We have been experiencing a StaleConnectionException for some time, and we narrowed it down to WebSphere's pooling as the culprit (surprise - kind of like when we discovered that itn always gives you a Connection with autocommit set to
true). Today, I read this in their Connection Pool documentation (WebSphere 4, but this
probably applies to WS 5, too):
Code:
DISABLE_AUTO_CONN_CLEANUP - Specifies whether or not the connection is closed at the end of a transaction. The default is false, which indicates that when a transaction is completed, WebSphere connection pooling closes the connection and all associated resources and returns the connection to the pool. This means that any use of the connection after the transaction has ended results in a StaleConnectionException, because the connection has been closed and returned to the pool. This mechanism ensures that connections are not held indefinitely by the application. If the value is set to true, the connection is not returned to the pool at the end of a transaction. In this case, the application must return the connection to the pool by explicitly calling close(). If the application does not close the connection, the pool will run out of connections for other applications to use. This is different from orphaning connections, because connections in a transaction cannot be orphaned.

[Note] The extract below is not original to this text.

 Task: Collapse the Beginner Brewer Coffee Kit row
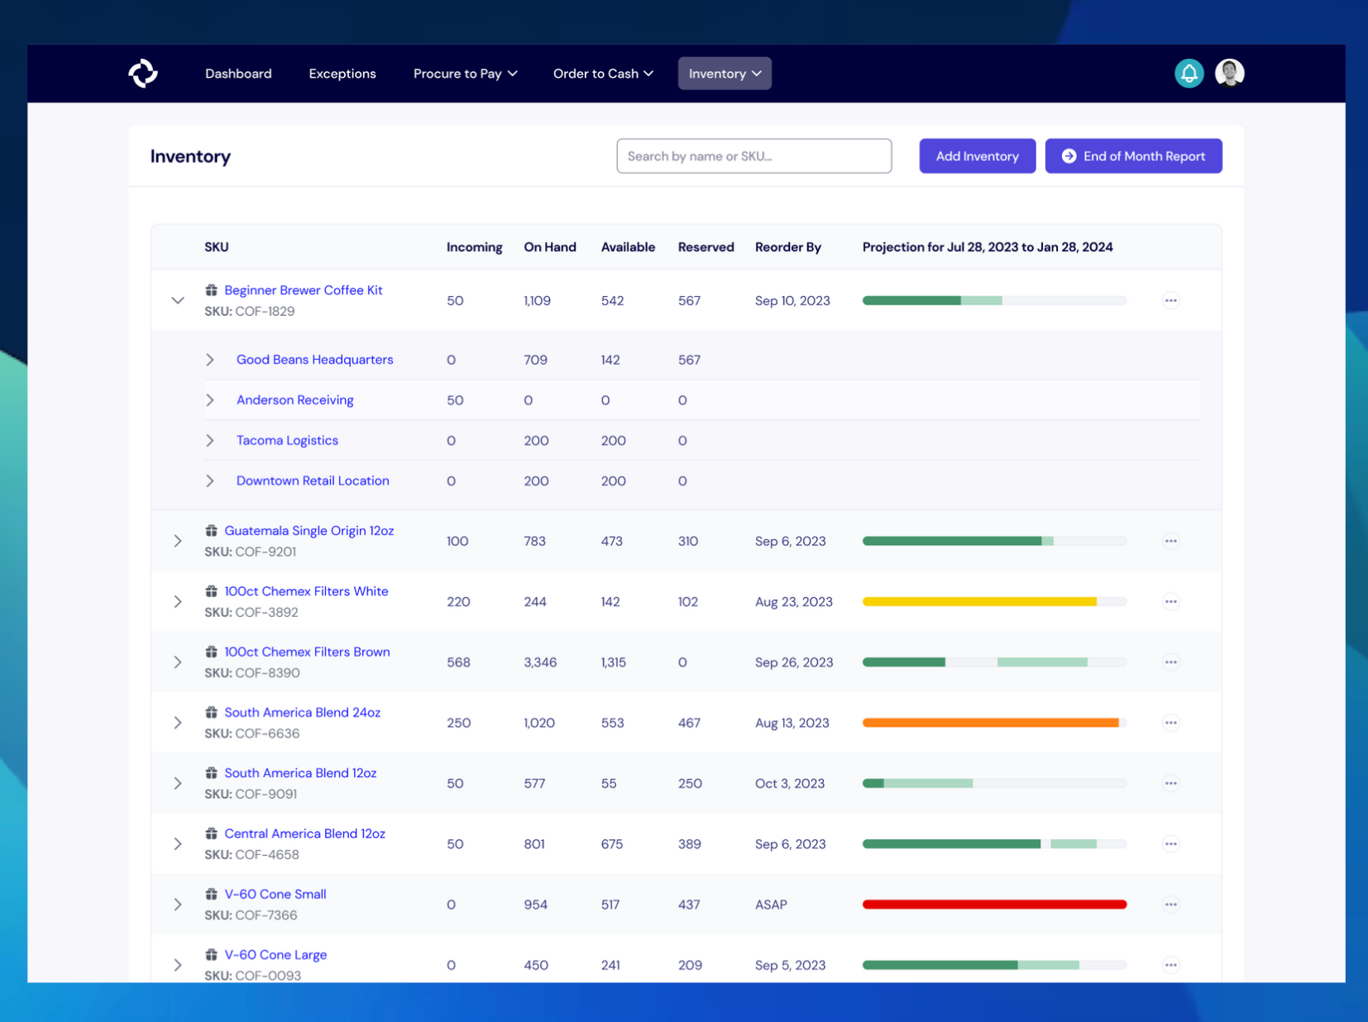coord(177,300)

I'm not sure why this is the default behavior. For our web application, we are using one ThreadLocal Session (Spring's OpenSessionInView helper class) for an entire web request. For some requests, multiple database transaction occur. Since we have "Disable Auto Cleanup" set to false, it appears that when our first transaction commits, WebSphere effectively closes the Connection and returns it to the pool. Yuck!
Anyway, thought I would try to clear things up for anybody wondering why checking this option makes the problem go away.